Aufgabenstellung - Bis zu welcher Höhe dürfen laut dem Textausschnitt Darlehensverträge für die Zwischen- und Endfinanzierung abgeschlossen werden?

Textausschnitt -
Grundstückskaufvertrag, Gesellschaftsvertrag der Bauherren gemäß einer Anlage zur Urkunde Baubetreuungsvertrag, Belastungen des Grundbesitzes, Bewilligungen und Einträge jeder Art zum Grundbuch, Abruf und Vornahme sowie Entgegennahme von Zahlungen, Abschluß von Darlehensverträgen für die Zwischenfinanzierung und die Endfinanzierung bis zur Höhe des Gesamtaufwands zuzüglich Damnum und Zinsen, Finanzierungsvermittlungsverträge, Bürgschafts- und Ausbietungsgarantievertrag, Zinshöchstkostengarantievertrag und Mietervermittlungsvertrag, wenn und soweit der Treugeber diese Leistungen und Garantien in Anspruch nehmen will und entsprechende Vollmachten bei der Annahme erteilt, übliche Versicherungsverträge, Verwalterverträge sowie weitere zur ordnungsgemäßen Durchführung des Bauvorhabens erforderliche - nicht näher benannte - Verträge.

Rohdaten -

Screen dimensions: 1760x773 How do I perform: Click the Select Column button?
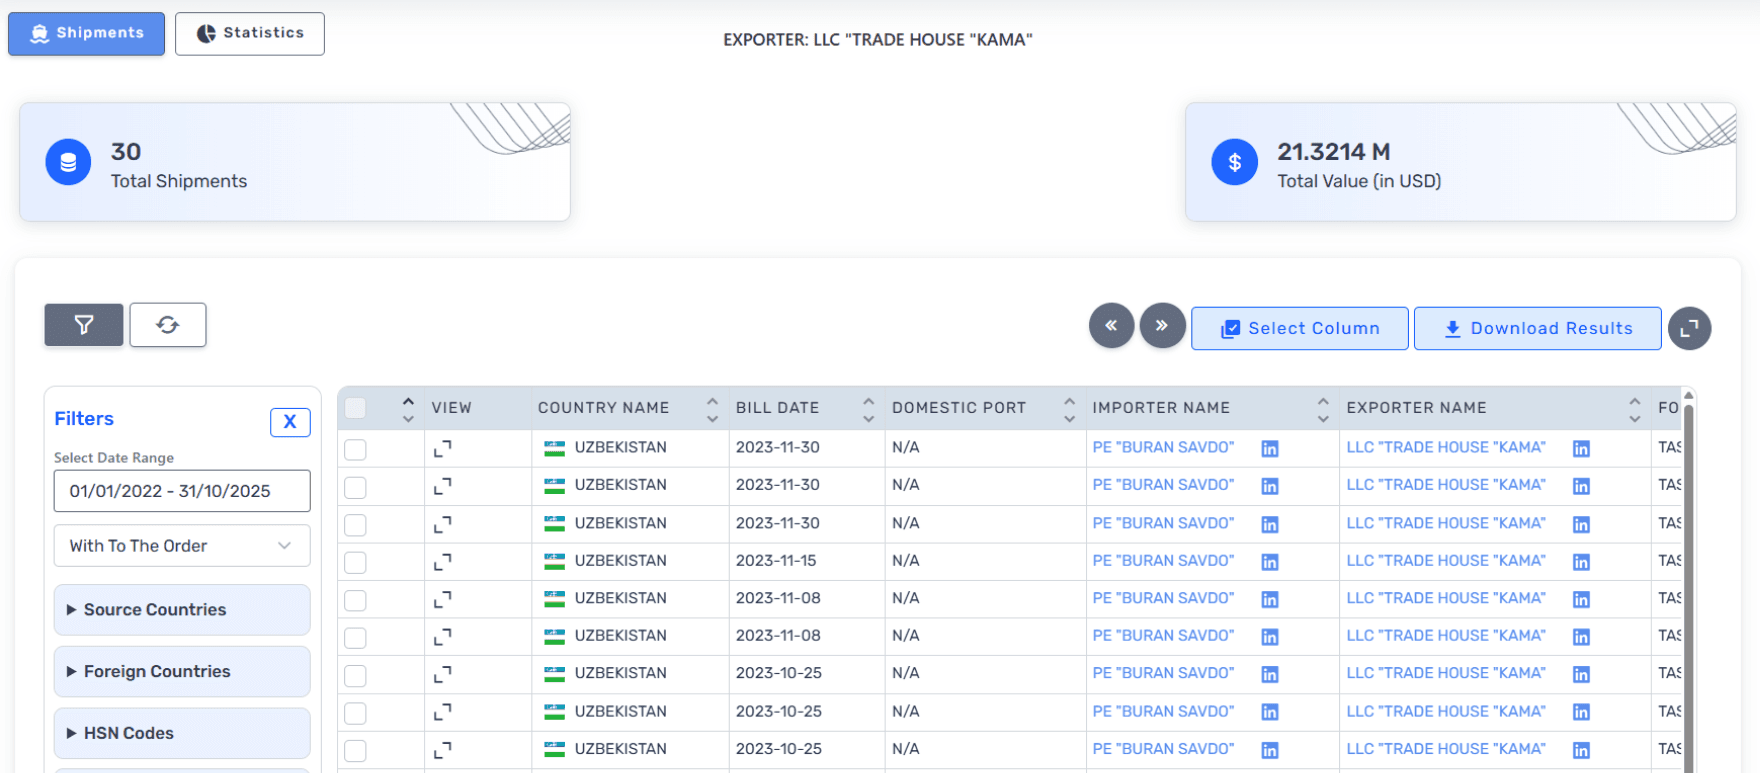[x=1299, y=329]
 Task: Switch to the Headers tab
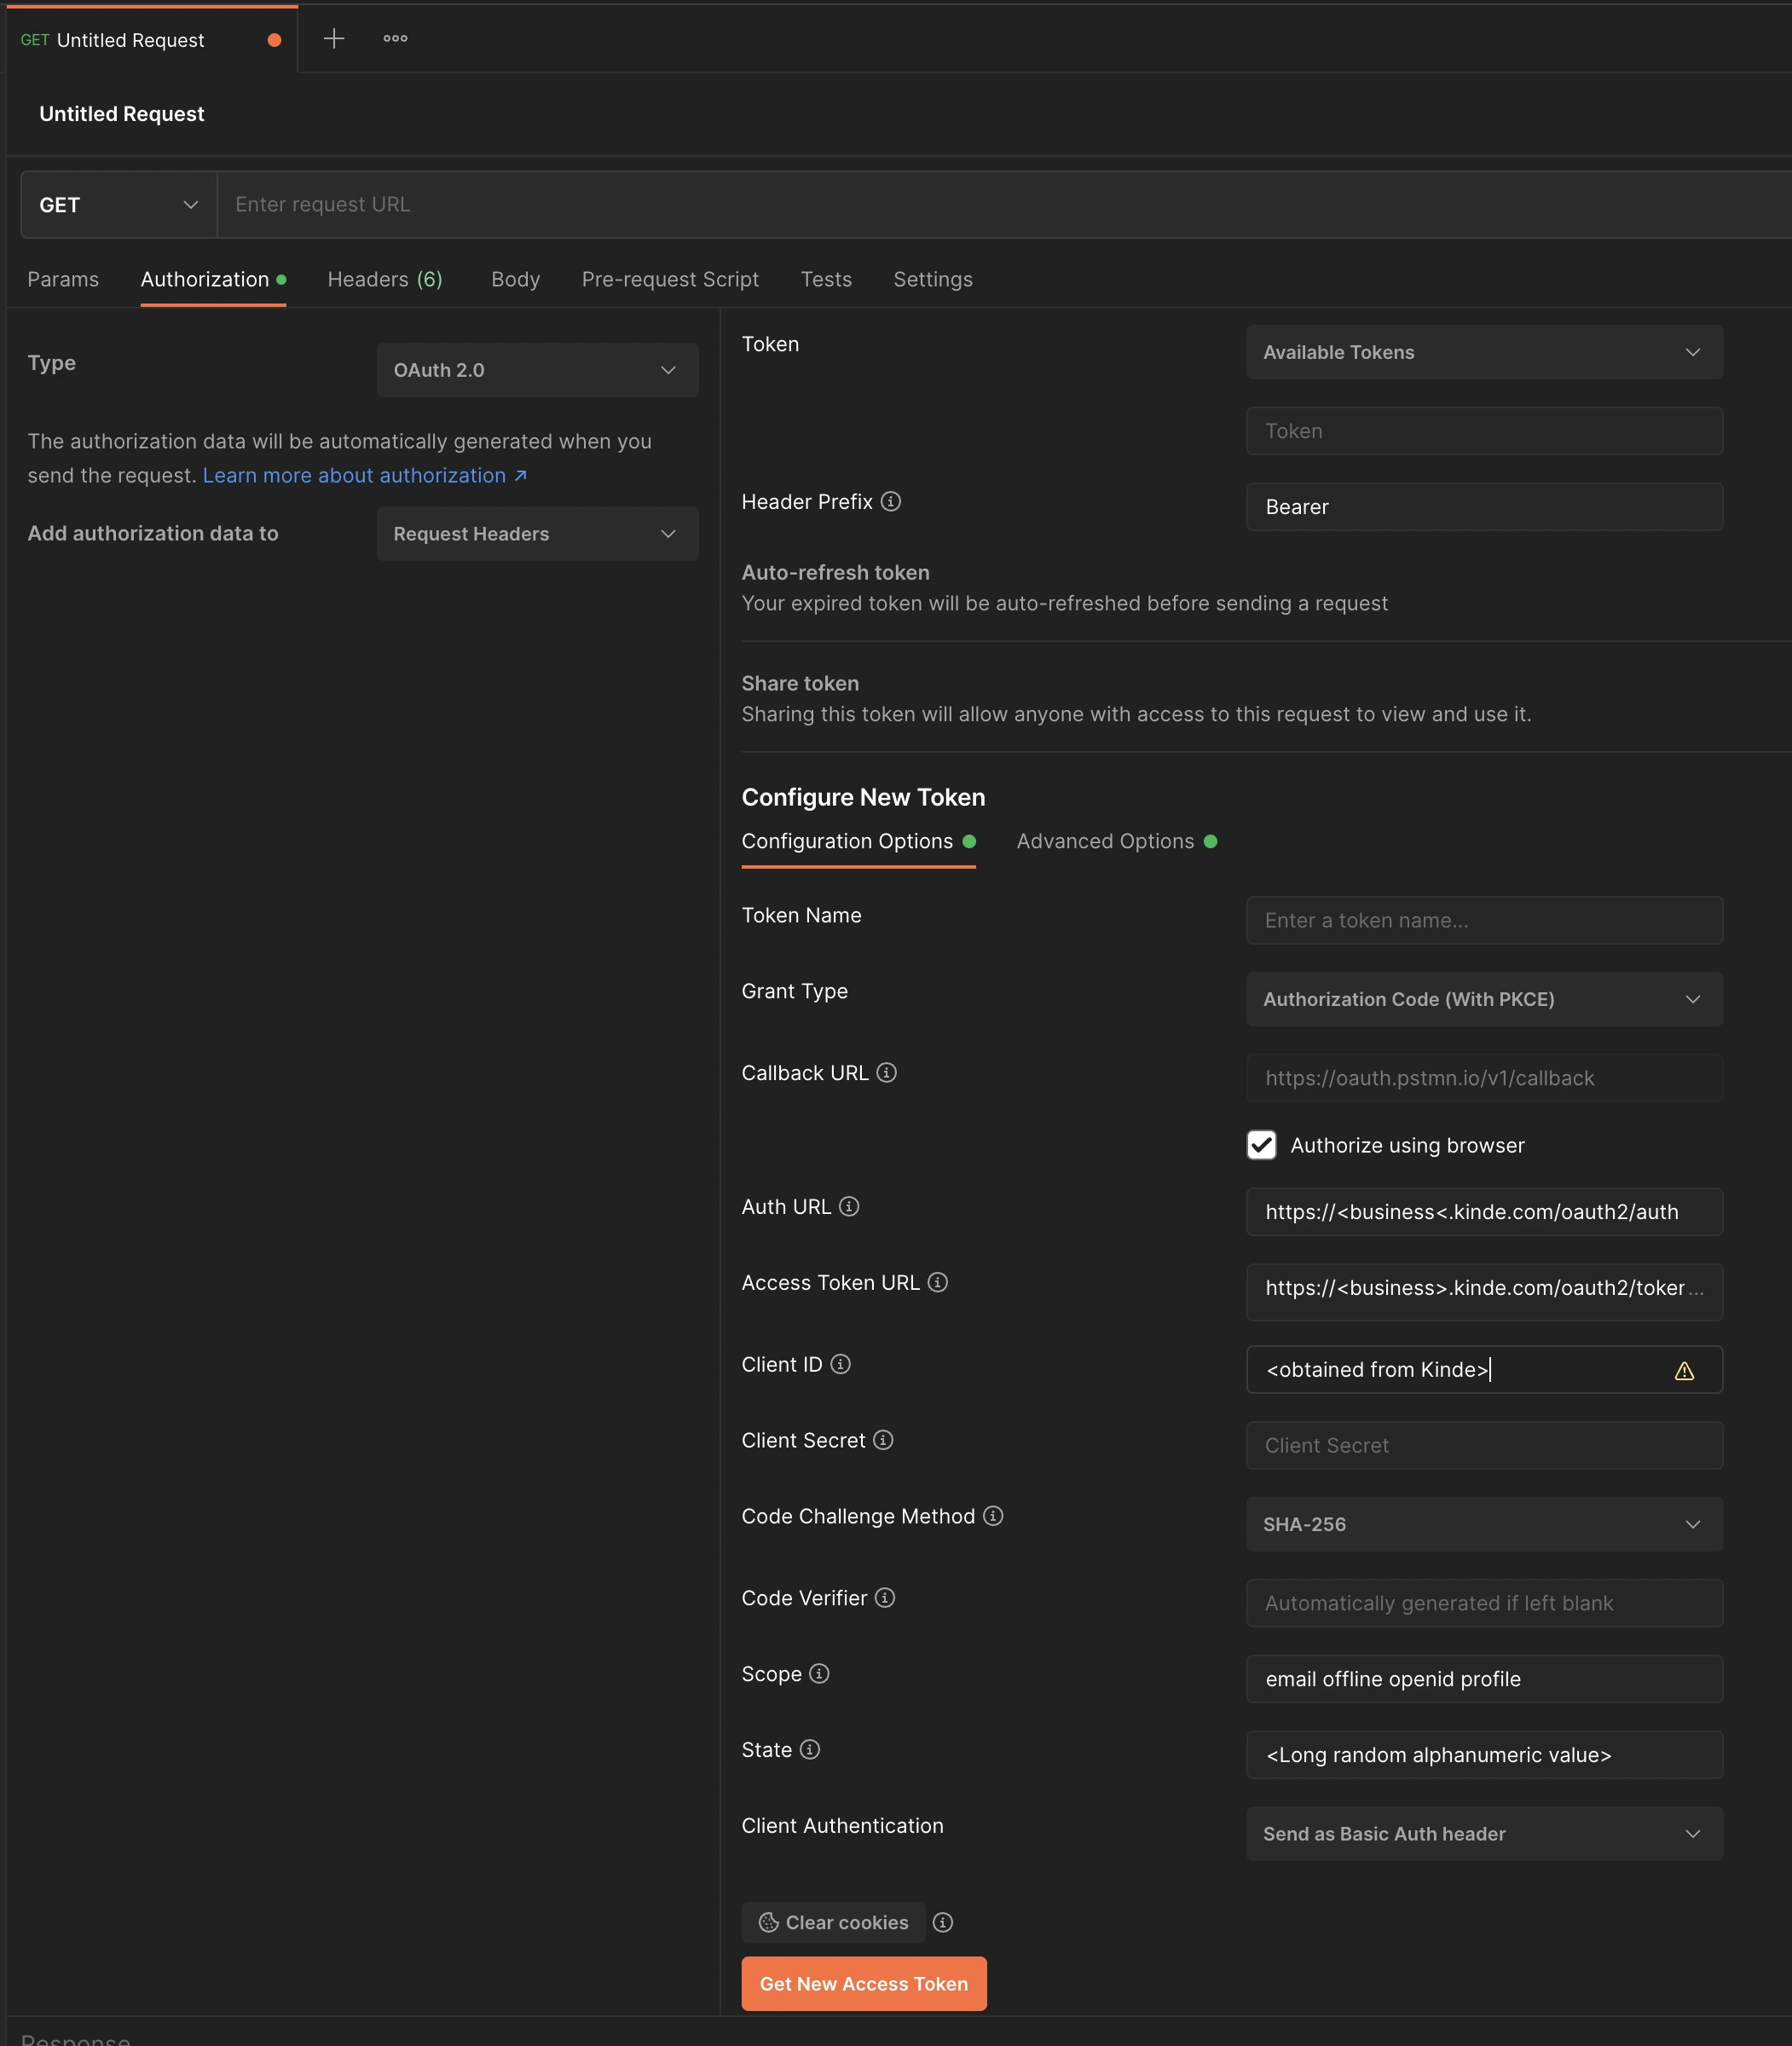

Antwort - Bis zur Höhe des Gesamtaufwands zuzüglich Damnum und Zinsen.